Vietnam Heritage, June-July 2011 — The statues of the Buddha in Vietnam are totally diffirent from those in China, Japan, Thailand and Laos, due to the particular way of the Vietnamese people in their interactions with the outside world.
The Vietnamese style of Buddhist sculpture is robustness, innocence, simplicity of the people of this country. It is their tolerance, open-heartedness, abandon, joyfulness, and compassion. These statues are for cultic purposes but remain deeply secular, sophisticated but not professional or drily and coldly manneristic. They are done by inspiration and at liberty.
Some statues are only finely-tuned in several details where necessary; and some parts are fully expressed at true value and the rest is left undone. Whenever possible they are gilded in whole; if not, they are covered with silver then with gold paper. The faces of the statues are not divinized to become supernatural and separated from familiar daily life. This is in accordance with the philosophy of Buddhism.

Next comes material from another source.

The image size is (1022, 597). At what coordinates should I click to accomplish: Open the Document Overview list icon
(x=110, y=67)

Even if they are statues of new-born Sakyamuni Buddha, of Avalokitesvara-Kwanyin on the Mount, of Avalokitesvara-Kunidii, of Manjusri, of Samantabhadra, or even the Trimurti set of the Buddhas of the Three Worlds, there is the same way of working. Buddhism does not profess divinisation of people, or idolatry. It is when the basic nature of existence is seen that one is enlightened and becomes a buddha. Every person, a farmer or an intellectual, can become a buddha.

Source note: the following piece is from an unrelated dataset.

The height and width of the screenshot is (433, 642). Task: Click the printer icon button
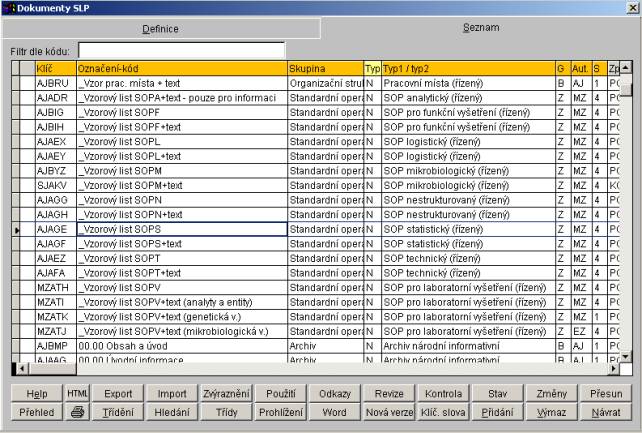click(x=77, y=412)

I have the feeling that the artisans of old took the models of their statues from the faces and figures of their neighbours and families to paint and carve. This is complete difference from the divinised statues of the Buddha in Laos and Thailand. Those in Japan are imposing in their august scale, while those in China are so complex and detailed as to be sterile and exhausted.
I do not know if it is because of a disregard of order and rules together with an innocent and robust view of life that the statues in the pagodas of Vietnam are so beautiful and so particular. Too-well-done, exact, smooth, slick and velvety are strange and alien to the nature of the Vietnamese people. The Vietnamese are more sensualistic than rationalistic, rather nearer to insight and intuition than to rationality.